**Passage for review**
+ + + + + + +

Sarah Ninian Was Sole Beneficiary Of £1.8 Million Estate


Jenny Batchelor, Press Officer | 0207 421 3951

The High Court has ruled on a case which allowed a wife to inherit her husband’s £1.8m fortune, despite accompanying him to his assisted suicide at Dignitas.

Sarah Ninian accompanied her husband Alex Ninian, a retired businessman, to Dignitas in Switzerland and he died in November 2017. Mr Ninian had been diagnosed with an incurable progressive disease in 2013 and was too ill to travel to Dignitas alone.

After her husband’s death Mrs Ninian faced a police enquiry, who found that despite having sufficient evidence to prosecute her for the crime of assisting with her husband’s suicide, it would not be in the public interest to press charges.

Mrs Ninian then faced the dreaded issue of the forfeiture rule and was at risk of being barred from inheriting. The forfeiture rule is the rule of public policy which in certain circumstances precludes a person who has unlawfully killed another, or encouraged or assisted the suicide of another person from acquiring a benefit in consequence of the killing. This could put families in significant financial hardship, and result in them losing the family home or any other assets in the deceased’s name, creating an even more devastating situation.

However, the High Court found this week that Mrs Ninian could inherit her husband’s estate after taking into consideration Mr Ninian’s clear decision to end his life, her attempts to dissuade him, her full cooperation with the police and the decision of the CPS not to prosecute Mrs Ninian.

Will disputes specialists at leading national law firm Irwin Mitchell Private Wealth have said the case provides some welcome clarity on the issue of assisted dying.

+ + + + + + +

**Information provided**

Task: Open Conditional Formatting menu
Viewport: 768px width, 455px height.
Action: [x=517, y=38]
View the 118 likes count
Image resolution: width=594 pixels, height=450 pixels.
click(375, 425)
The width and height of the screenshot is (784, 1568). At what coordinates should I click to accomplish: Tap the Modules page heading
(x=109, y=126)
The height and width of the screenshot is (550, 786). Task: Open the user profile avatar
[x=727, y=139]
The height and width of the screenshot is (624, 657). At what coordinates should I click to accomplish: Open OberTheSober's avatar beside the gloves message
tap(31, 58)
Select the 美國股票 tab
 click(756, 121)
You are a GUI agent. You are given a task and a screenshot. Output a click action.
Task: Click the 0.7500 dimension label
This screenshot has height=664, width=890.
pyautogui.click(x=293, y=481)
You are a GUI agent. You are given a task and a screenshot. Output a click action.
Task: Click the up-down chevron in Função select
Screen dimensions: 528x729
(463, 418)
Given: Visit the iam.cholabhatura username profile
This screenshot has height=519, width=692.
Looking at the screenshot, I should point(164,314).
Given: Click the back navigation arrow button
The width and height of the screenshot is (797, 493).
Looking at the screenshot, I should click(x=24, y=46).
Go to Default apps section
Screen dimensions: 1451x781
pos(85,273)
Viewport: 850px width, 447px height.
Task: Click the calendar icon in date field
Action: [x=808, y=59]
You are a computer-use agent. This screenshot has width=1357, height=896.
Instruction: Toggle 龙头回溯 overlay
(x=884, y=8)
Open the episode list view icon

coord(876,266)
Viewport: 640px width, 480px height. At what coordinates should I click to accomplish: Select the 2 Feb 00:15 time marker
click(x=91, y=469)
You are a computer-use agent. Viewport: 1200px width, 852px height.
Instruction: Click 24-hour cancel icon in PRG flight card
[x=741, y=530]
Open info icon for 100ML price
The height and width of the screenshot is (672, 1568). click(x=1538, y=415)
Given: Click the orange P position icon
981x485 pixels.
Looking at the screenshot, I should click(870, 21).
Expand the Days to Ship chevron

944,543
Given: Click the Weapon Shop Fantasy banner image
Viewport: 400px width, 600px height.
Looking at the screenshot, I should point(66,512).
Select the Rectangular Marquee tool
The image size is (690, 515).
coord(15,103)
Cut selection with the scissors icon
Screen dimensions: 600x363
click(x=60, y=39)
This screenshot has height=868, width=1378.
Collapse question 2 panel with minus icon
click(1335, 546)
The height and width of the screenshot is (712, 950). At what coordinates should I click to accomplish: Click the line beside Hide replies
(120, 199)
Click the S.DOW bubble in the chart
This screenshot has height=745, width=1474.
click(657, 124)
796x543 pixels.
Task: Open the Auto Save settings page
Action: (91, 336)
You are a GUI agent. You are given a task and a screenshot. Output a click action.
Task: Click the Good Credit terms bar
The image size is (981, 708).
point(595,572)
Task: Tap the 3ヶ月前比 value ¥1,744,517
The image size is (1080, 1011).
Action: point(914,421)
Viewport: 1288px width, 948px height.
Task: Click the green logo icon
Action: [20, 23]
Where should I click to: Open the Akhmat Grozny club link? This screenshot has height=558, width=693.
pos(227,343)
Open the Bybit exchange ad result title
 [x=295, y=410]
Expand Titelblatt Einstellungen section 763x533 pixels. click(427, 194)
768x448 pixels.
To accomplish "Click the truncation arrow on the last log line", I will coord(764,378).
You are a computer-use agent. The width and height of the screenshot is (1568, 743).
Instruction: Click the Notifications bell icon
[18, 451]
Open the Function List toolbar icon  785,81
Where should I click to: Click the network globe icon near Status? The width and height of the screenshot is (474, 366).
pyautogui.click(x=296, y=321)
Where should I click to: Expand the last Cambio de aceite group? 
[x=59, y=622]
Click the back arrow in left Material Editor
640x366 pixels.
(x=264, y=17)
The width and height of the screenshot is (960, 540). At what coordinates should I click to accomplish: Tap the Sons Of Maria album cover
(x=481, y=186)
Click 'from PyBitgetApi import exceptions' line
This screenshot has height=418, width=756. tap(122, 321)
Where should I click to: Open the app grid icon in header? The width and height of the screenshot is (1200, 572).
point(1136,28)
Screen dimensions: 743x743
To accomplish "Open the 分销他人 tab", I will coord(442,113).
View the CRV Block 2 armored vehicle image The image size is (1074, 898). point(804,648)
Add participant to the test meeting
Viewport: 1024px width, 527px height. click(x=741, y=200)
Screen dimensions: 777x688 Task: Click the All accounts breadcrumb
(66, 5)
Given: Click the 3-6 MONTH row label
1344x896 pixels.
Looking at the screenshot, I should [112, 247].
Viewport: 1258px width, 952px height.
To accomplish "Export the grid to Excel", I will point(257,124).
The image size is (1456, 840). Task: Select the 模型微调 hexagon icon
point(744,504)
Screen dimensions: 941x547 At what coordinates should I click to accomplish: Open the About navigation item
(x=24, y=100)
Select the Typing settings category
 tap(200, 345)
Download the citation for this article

+ + + + + + +

In the press release about Sarah Ninian's inheritance, in what year was Alex Ninian diagnosed with an incurable progressive disease?

2013